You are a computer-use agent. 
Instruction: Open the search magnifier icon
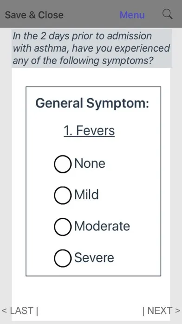tap(167, 14)
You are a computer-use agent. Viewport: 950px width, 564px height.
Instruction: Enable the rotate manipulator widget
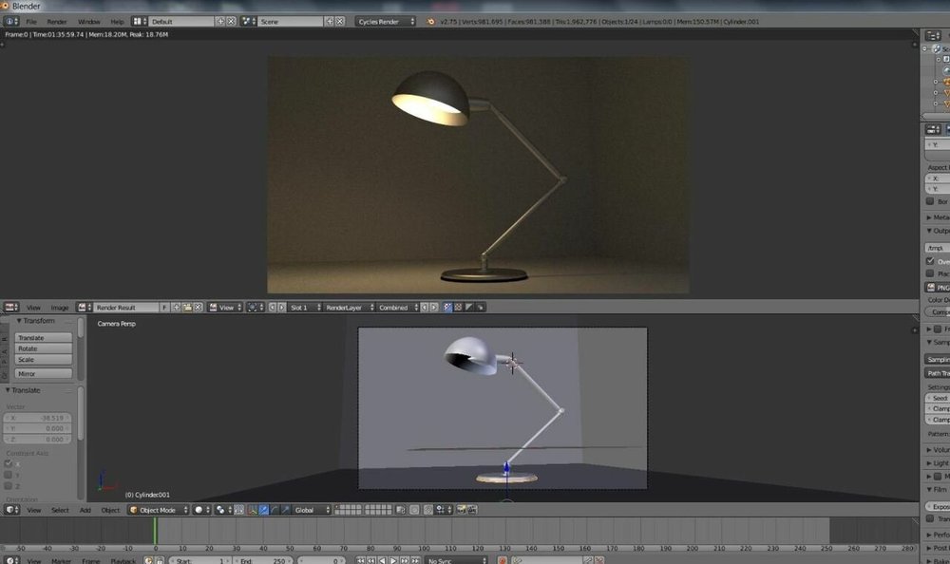276,509
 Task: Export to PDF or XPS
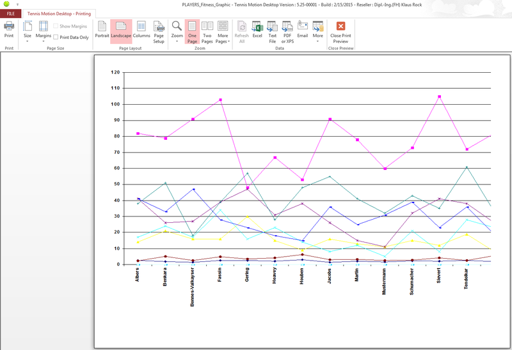[287, 29]
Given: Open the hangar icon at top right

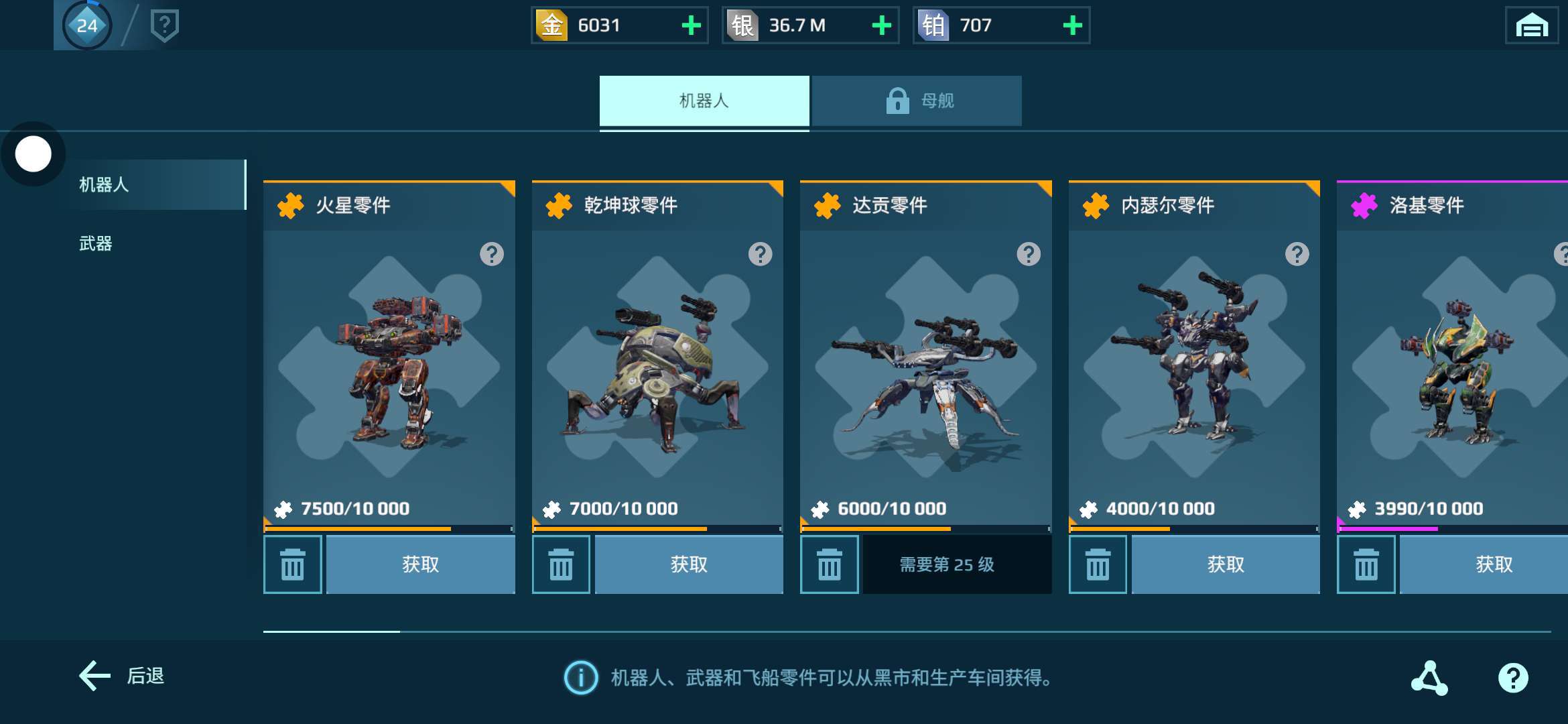Looking at the screenshot, I should click(1532, 25).
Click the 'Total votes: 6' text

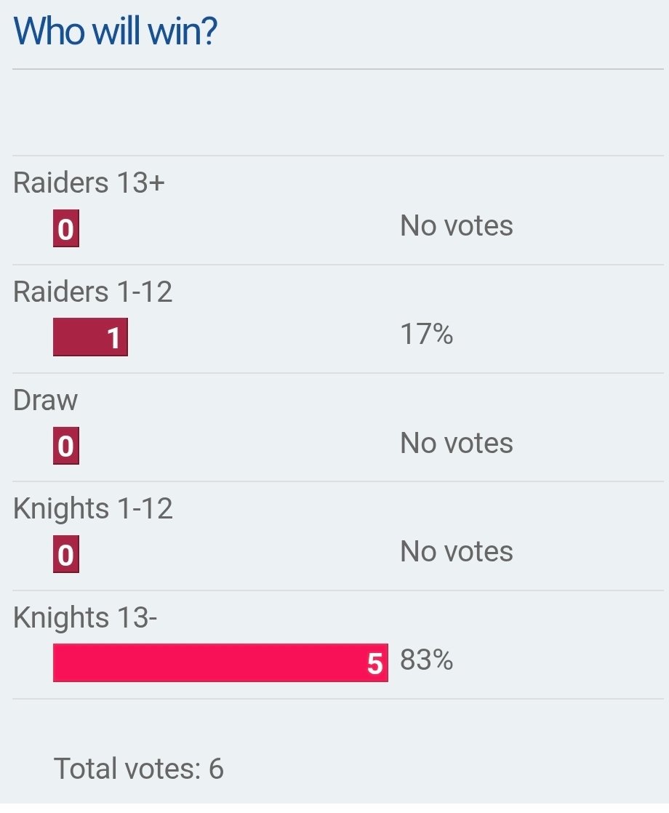[x=138, y=769]
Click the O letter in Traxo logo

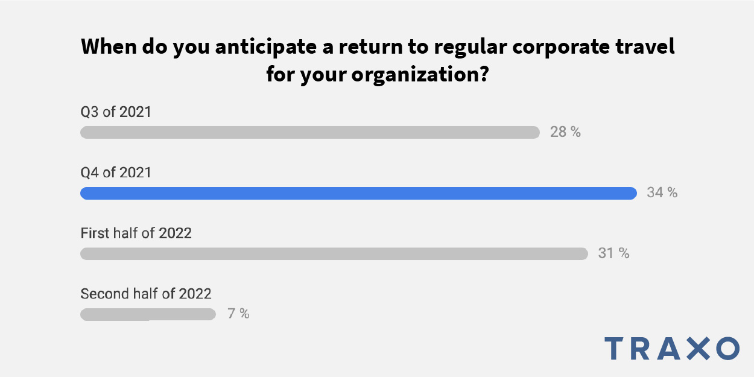click(x=727, y=349)
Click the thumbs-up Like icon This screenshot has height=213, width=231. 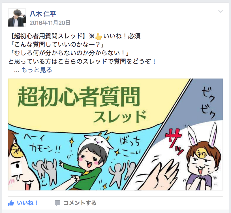tap(11, 203)
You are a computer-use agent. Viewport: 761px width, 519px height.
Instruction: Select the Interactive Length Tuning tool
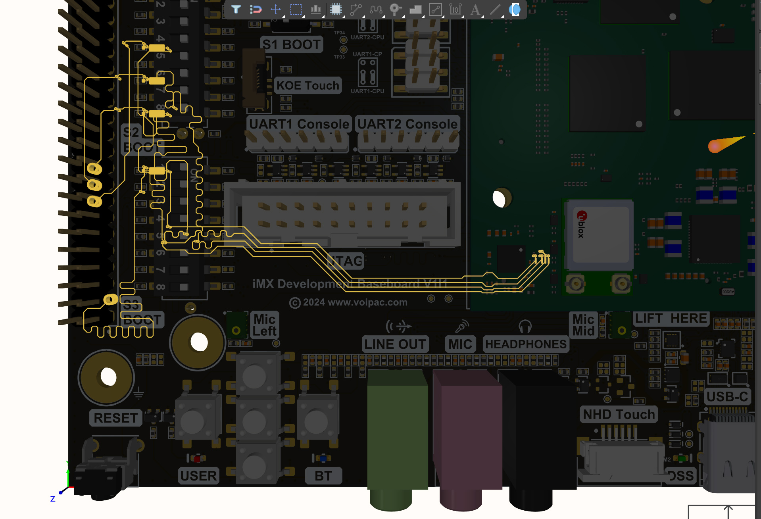[375, 9]
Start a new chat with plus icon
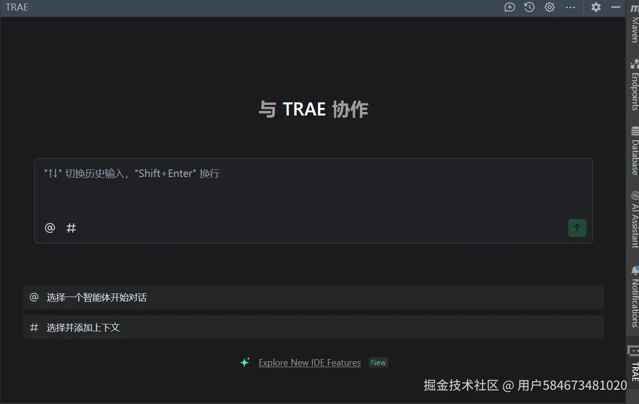Image resolution: width=639 pixels, height=404 pixels. point(510,7)
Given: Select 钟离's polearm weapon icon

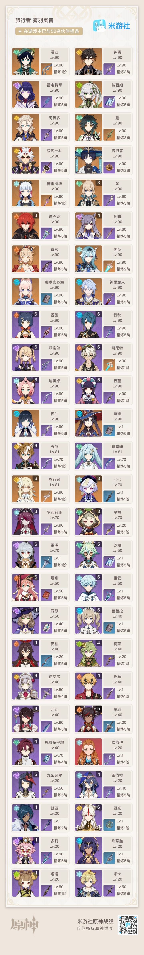Looking at the screenshot, I should pos(109,69).
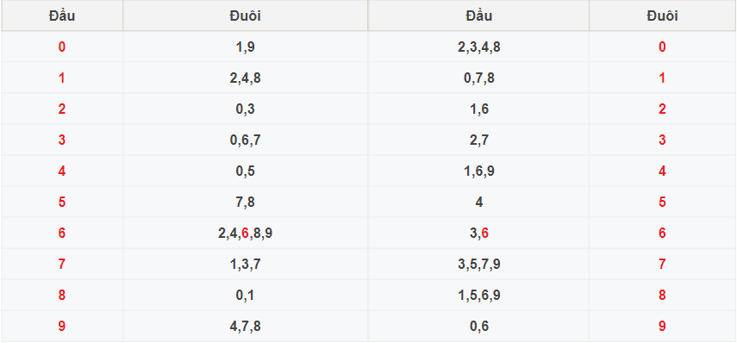Click the first Đuôi column header

pyautogui.click(x=245, y=16)
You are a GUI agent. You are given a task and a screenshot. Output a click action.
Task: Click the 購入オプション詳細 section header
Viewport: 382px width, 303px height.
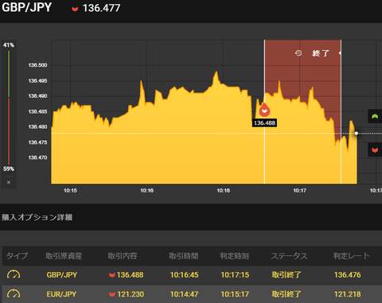click(37, 217)
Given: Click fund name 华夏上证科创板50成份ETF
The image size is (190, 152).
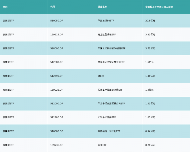Looking at the screenshot, I should click(x=112, y=48).
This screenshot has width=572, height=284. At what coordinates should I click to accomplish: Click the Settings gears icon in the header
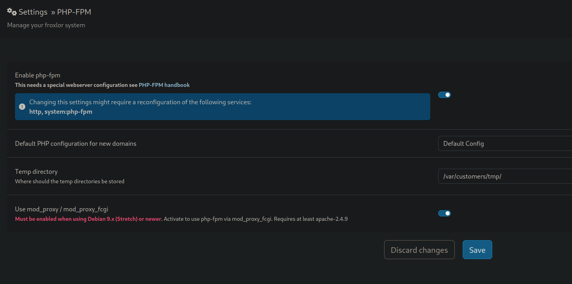pos(12,12)
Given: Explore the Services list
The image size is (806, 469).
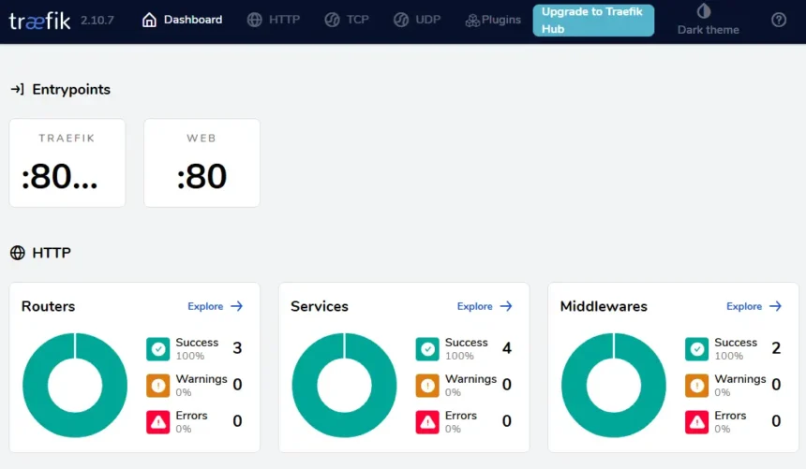Looking at the screenshot, I should [485, 306].
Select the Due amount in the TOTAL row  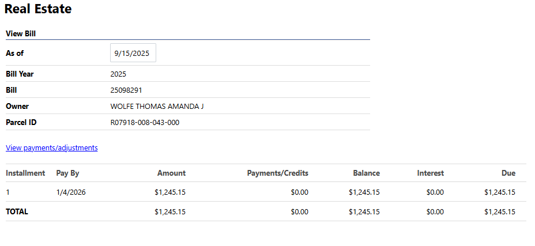click(x=500, y=211)
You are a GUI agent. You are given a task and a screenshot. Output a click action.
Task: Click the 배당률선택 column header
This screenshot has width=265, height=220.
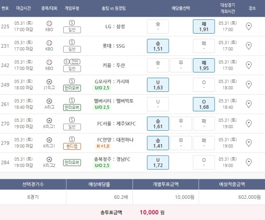pos(181,8)
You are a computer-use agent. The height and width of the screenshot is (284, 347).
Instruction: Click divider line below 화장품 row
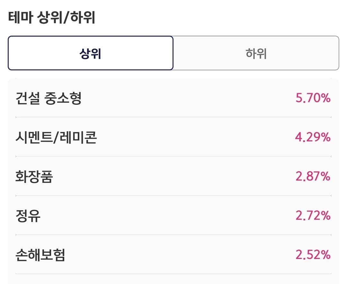[174, 195]
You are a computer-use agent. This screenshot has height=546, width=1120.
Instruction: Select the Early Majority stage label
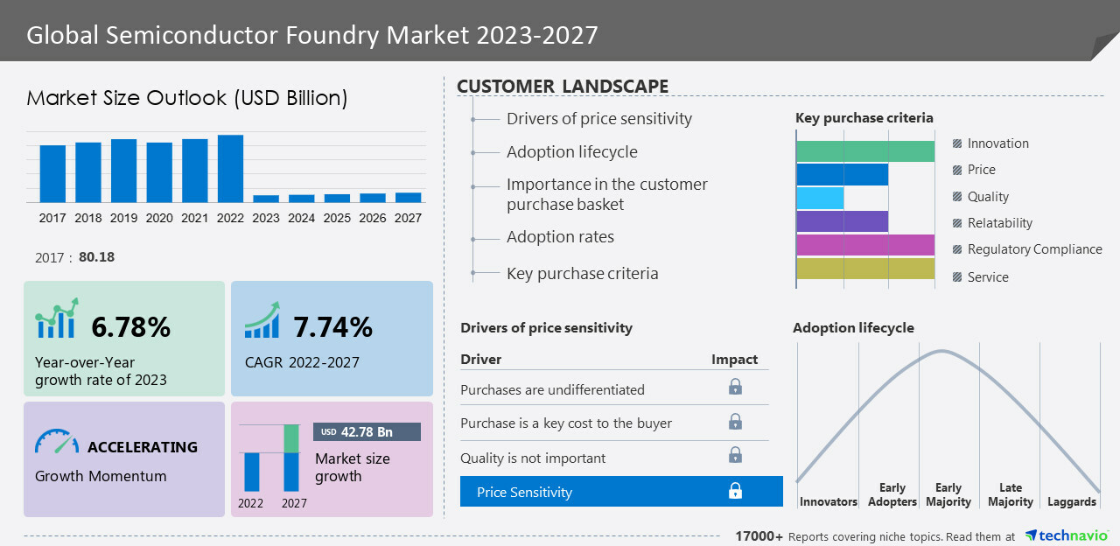(949, 494)
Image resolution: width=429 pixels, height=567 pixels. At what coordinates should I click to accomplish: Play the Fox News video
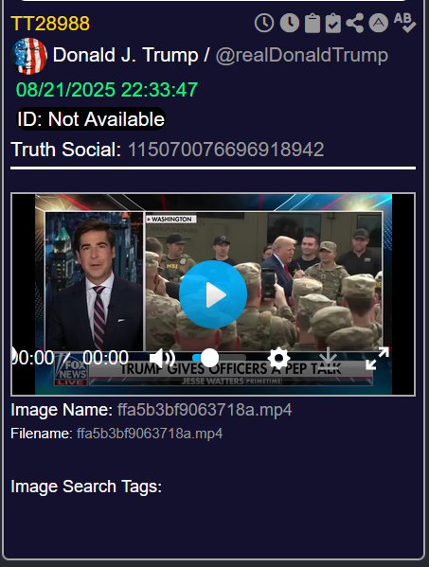(213, 294)
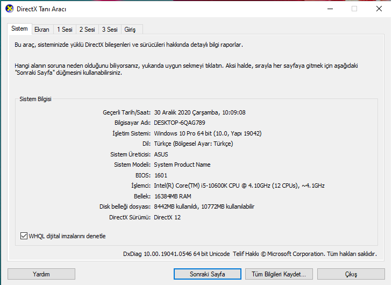
Task: Open the 1 Sesi tab
Action: click(65, 30)
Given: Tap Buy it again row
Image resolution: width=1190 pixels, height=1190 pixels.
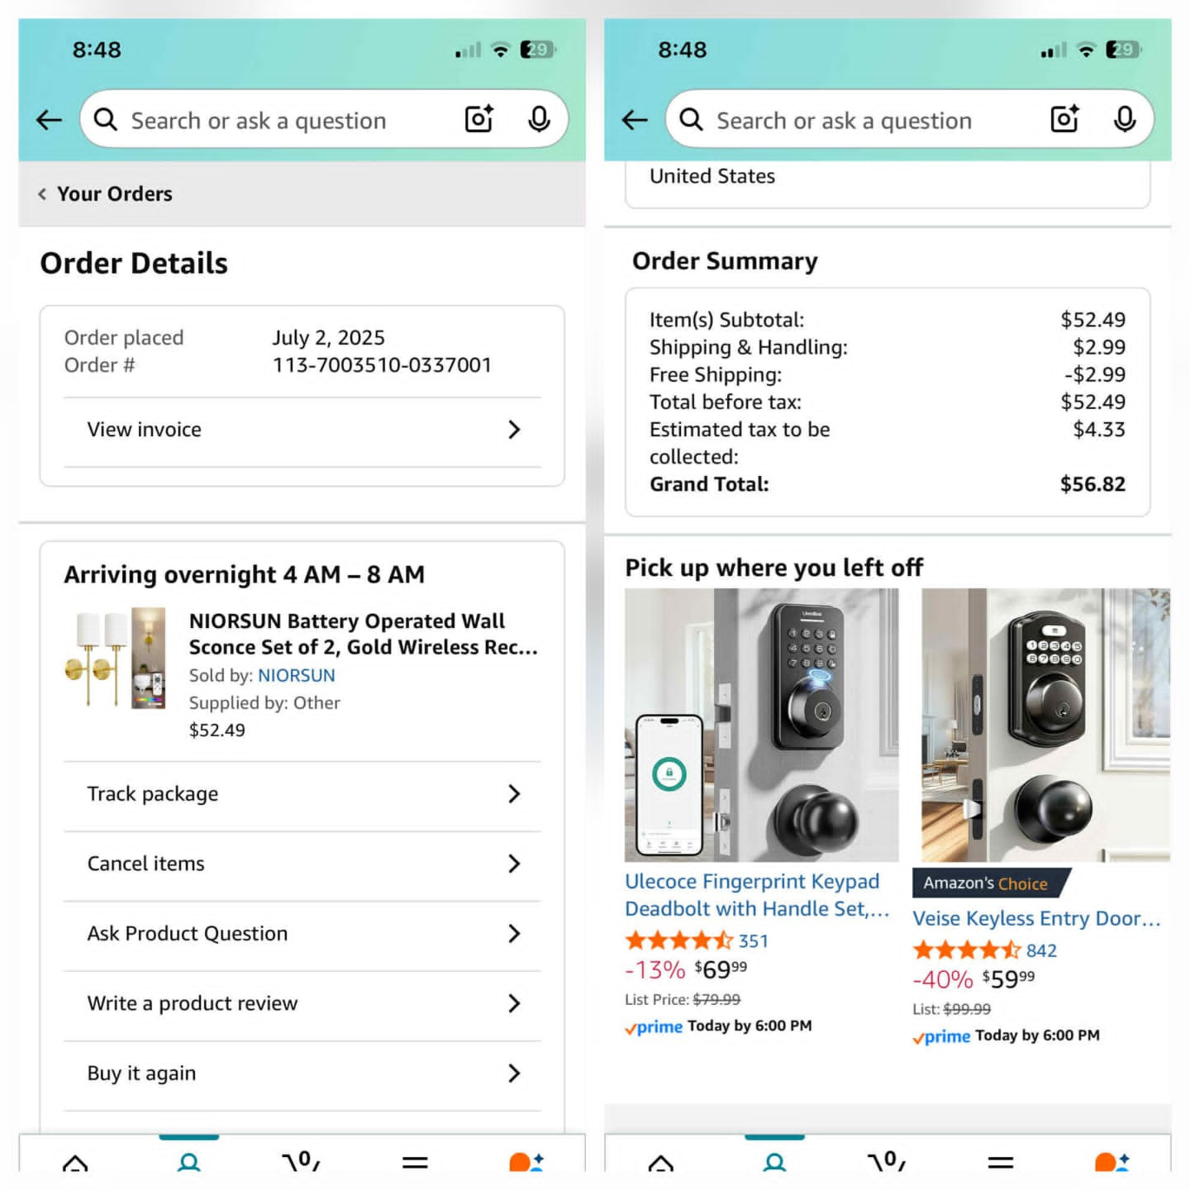Looking at the screenshot, I should 302,1073.
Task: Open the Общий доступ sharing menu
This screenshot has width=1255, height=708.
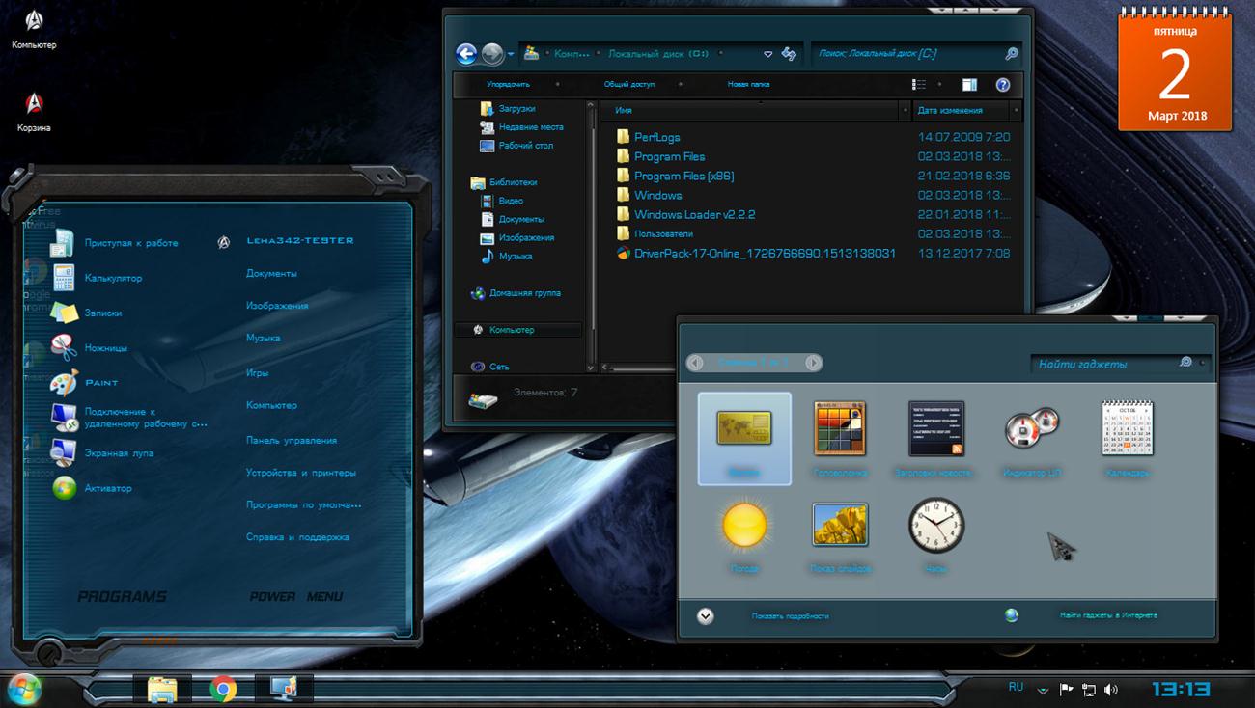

> **WHAT THE TASK ASKS**
A single number is required: the count of lines in the data that contain the string "agent".

> **RESULT OF THIS EXERCISE**
7